EXERCISES TO COMPLETE:
[A] From the text on PdfStruct heading detection, retype the stretch from "PdfStruct's heading detection" through "distinct levels automatically.".
[B] Answer these questions from the text on PdfStruct heading detection:
(i) Whose probabilistic model does the heading detection follow?
(ii) At what point size are the U.S. Constitution's Article numbers set?
(iii) Through which classifier can language-specific patterns be injected?

GIVEN PASSAGE:
◆ ◆ ◆

What works, what doesn't

PdfStruct's heading detection is typography-driven, following OpenDataLoader-pdf's probabilistic model: blocks are scored on font-size rarity, font-weight rarity, standalone-row layout, and short-single-line shape, and the document's distinct heading styles are clustered into a 1..N hierarchy.

Where this works well:

  • Academic papers (src/PdfStruct.Tests/Fixtures/plos_*.pdf) — bold sub-headings + larger title font give clean separations across H1/H2/H3.
  • Display-typeset documents (src/PdfStruct.Tests/Fixtures/letter.pdf, src/PdfStruct.Tests/Fixtures/lorem_ipsum.pdf) — large title, small body, no ambiguity.
  • Documents with explicit typographic hierarchy — the U.S. Constitution's Article numbers at 24pt vs section labels at 20pt get distinct levels automatically.

Where it doesn't (yet):

  • Documents whose section markers carry no typographic distinction — the Korean constitution's 제1장, 제1절, 제1관 are typeset in the same font and size as body paragraphs. Without language-specific patterns, only the document title is detected as a heading. Inject patterns via RegexHeadingClassifier when the corpus needs it (see "Custom heading patterns" below).

◆ ◆ ◆

EXERCISE DATA:
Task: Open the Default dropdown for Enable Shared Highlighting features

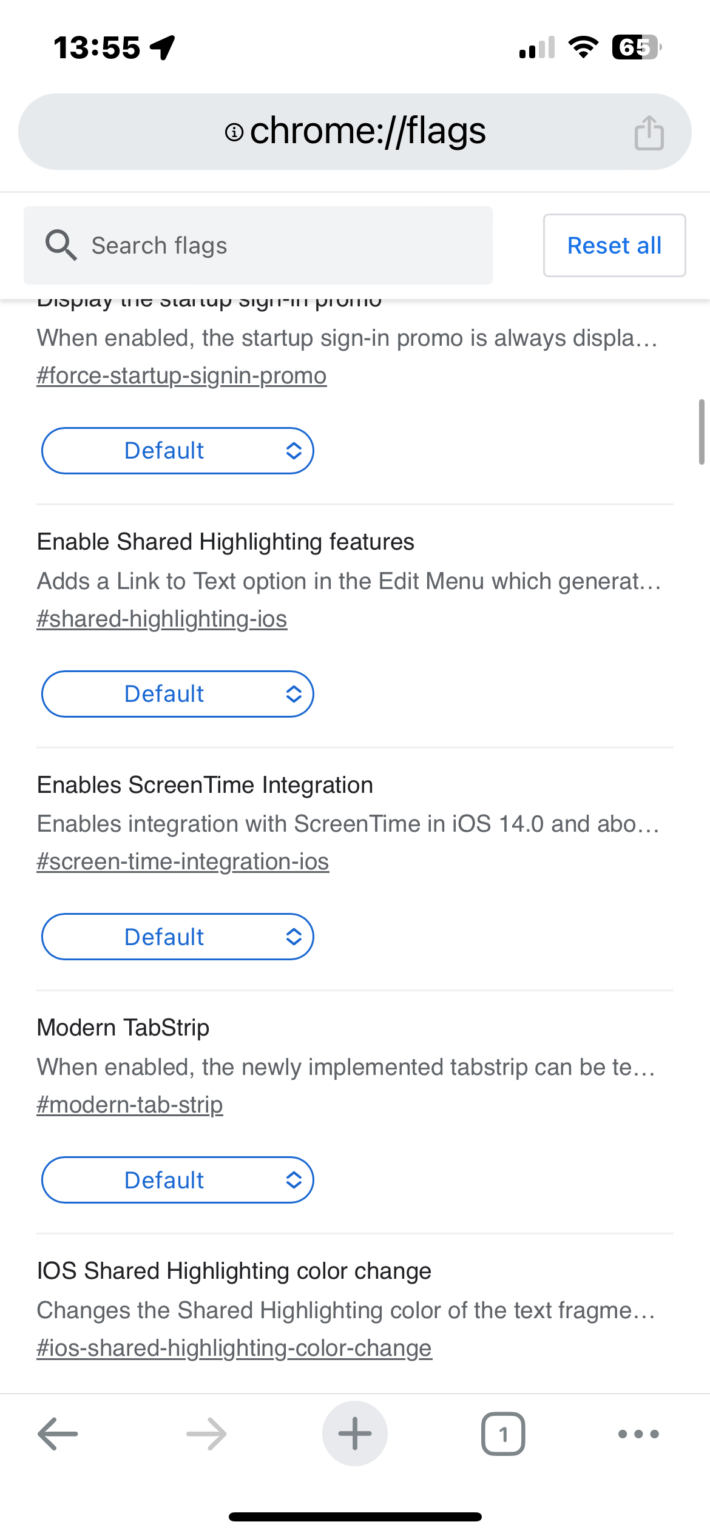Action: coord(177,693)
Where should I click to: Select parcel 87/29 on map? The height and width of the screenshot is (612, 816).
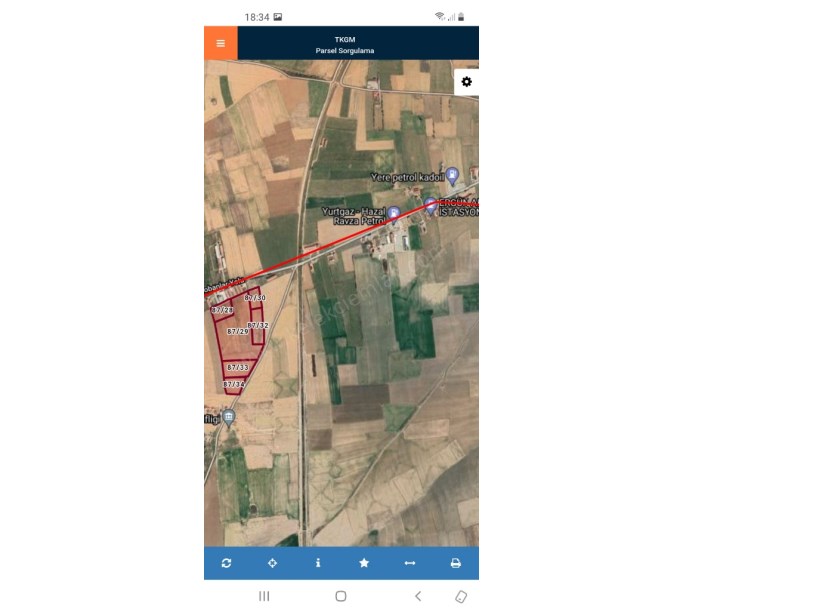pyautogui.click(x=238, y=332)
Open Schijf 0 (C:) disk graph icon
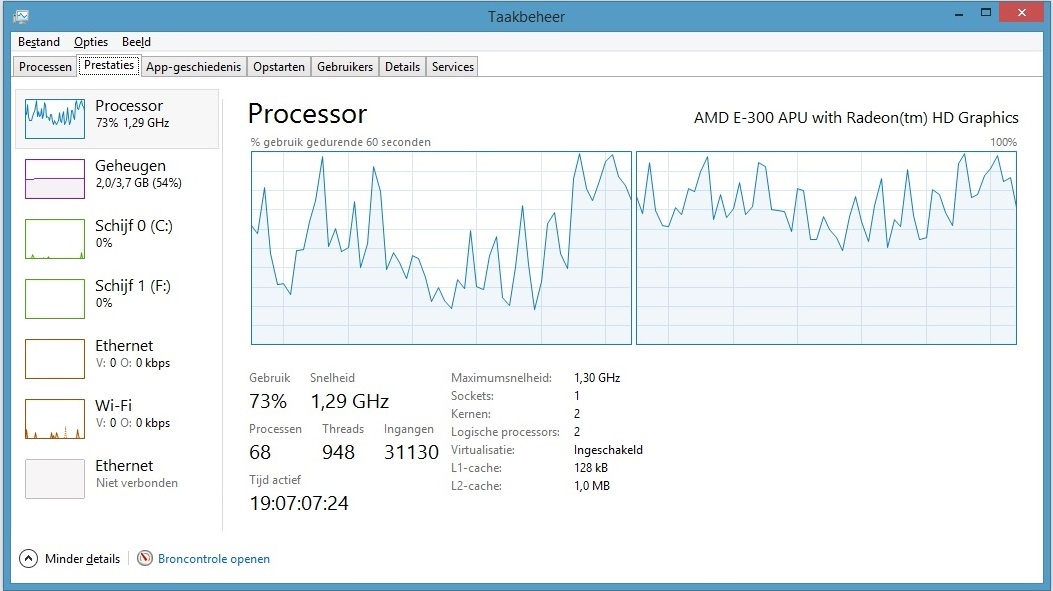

◆ ◆ ◆

SOLUTIONS:
[A]
PdfStruct's heading detection is typography-driven, following OpenDataLoader-pdf's probabilistic model: blocks are scored on font-size rarity, font-weight rarity, standalone-row layout, and short-single-line shape, and the document's distinct heading styles are clustered into a 1..N hierarchy.

Where this works well:

  • Academic papers (src/PdfStruct.Tests/Fixtures/plos_*.pdf) — bold sub-headings + larger title font give clean separations across H1/H2/H3.
  • Display-typeset documents (src/PdfStruct.Tests/Fixtures/letter.pdf, src/PdfStruct.Tests/Fixtures/lorem_ipsum.pdf) — large title, small body, no ambiguity.
  • Documents with explicit typographic hierarchy — the U.S. Constitution's Article numbers at 24pt vs section labels at 20pt get distinct levels automatically.

[B]
(i) OpenDataLoader-pdf's
(ii) 24pt
(iii) RegexHeadingClassifier